I have several liberal friends who, though invested in the market, seem to be almost pulling for a downturn.
They believe, in my opinion, that the hit would be worth it for the long-term, greater good—and, on top of that, they simply don’t see how the market can continue to chug along well with economic policies of which they strongly disapprove.
Something similar can be seen in a recent NPR segment headlined “America Is in Full Employment, So Why Aren’t We Celebrating?”
On the other hand, most everyday Americans are happily aware of the booming jobs market, especially in a celebratory mood are those who struggled for work during the Obama years and now have jobs.
Merline credits NPR for at least admitting that the economy is going gangbusters. But then he observes NPR’s—uh—reticence about the state of our flourishing economy:
“Why doesn’t today’s full employment come with effervescence?” reporters Pallavi Gogoi and Scott Horsley ask.
But while the reporters do a good job of describing the widespread benefits of the current economy, they also manage, in asking that question, to expose the extreme bias at work among the overwhelming majority of their colleagues in the press.
“Unemployment has reached a nearly 50-year low. The jobless rate for Hispanics has never been lower; the past two years have been the best job market ever for African Americans. Wages are starting to rise — and, more significantly, for the lowest-paid workers. That may not endure, but it’s a reversal of the long-term trend where the most highly paid workers were also the best rewarded. The job market today is so hot that groups that were sort of on the margins also are finding opportunities — including people with disabilities or a prison record.”
Did you get all that? Wages are rising for the lowest-paid workers. Minority groups have never had it so good. People at the margins are getting pulled back into the labor market.
So why, they ask, is the country “not quite exuding the self-possession or excitement that should accompany these exceptional times.”
But regular people who do not belong to the media elite are excited.
The IBD/TIPP Economic Optimism Index as at 58.6 — a fifteen year high.

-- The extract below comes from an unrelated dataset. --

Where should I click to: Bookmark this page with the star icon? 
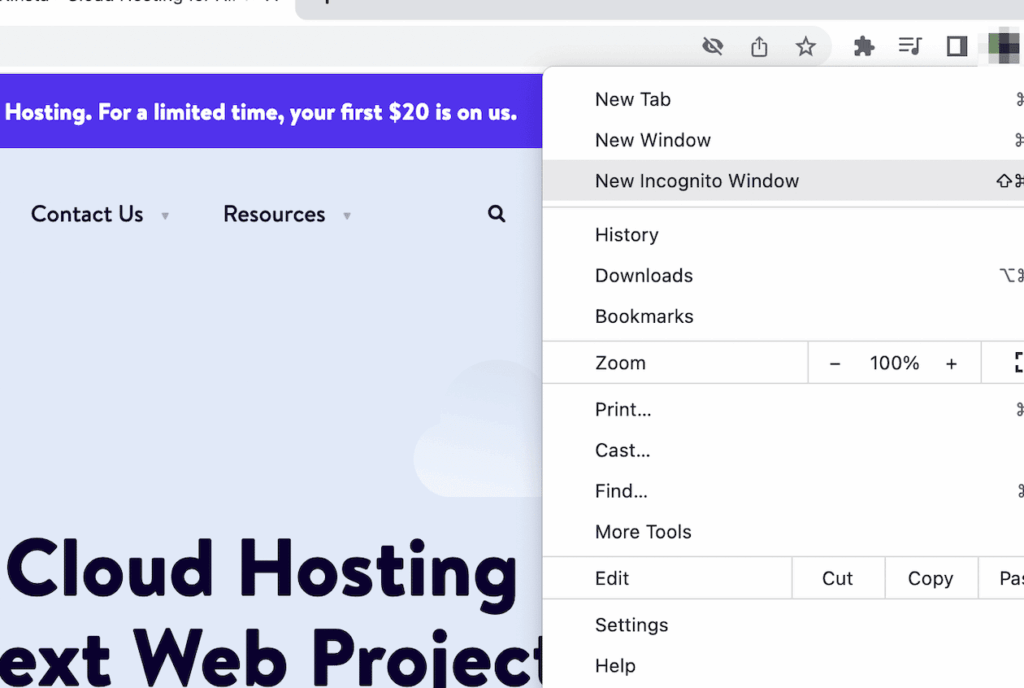tap(805, 46)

It was at 50 for President Obama’s two terms.
Also at a fifteen-year high is the University of Michigan’s Consumer Sentiment Index.
So, really, it’s the media and people like my liberal friends who aren’t exuding confidence.

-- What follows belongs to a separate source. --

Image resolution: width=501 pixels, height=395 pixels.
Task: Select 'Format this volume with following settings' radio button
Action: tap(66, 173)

Merline explains the elite failure to respond to the current economy:
The fact that the NPR reporters aren’t aware of this shift in confidence says more about the bubble they live in than what is actually happening in the country.

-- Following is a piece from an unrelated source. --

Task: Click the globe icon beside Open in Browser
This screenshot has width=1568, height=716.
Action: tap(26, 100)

Inside this bubble, it’s all doom and gloom, anger and frustration, and an absolute fixation on driving President Trump from office. The idea that people are happy is alien because, inside the bubble, nobody is. The closest they get is to say that “anger over politics may be skewing views of the economy.”
That is why, in detailing the “exceptional times” we live in today, the NPR reporters never once mention what has contributed significantly to bringing them about. Namely, President Trump’s economic policies of tax cuts and deregulation.
Nor do they cast an eye on their own profession. If there’s not dancing in the streets, it’s because the mainstream press refuses to cover the economy. Or if they do, they fixate on the negative.
This bias isn’t new, by the way. In the early 1990s, coverage of the economy suddenly turned overwhelmingly positive in 1993. That, of course, was the year control of the White House shifted from Republican to Democratic hands.
Throughout President Obama’s eight years, reporters tried desperately to put a happy face on a gloomy and historically anemic economic recovery.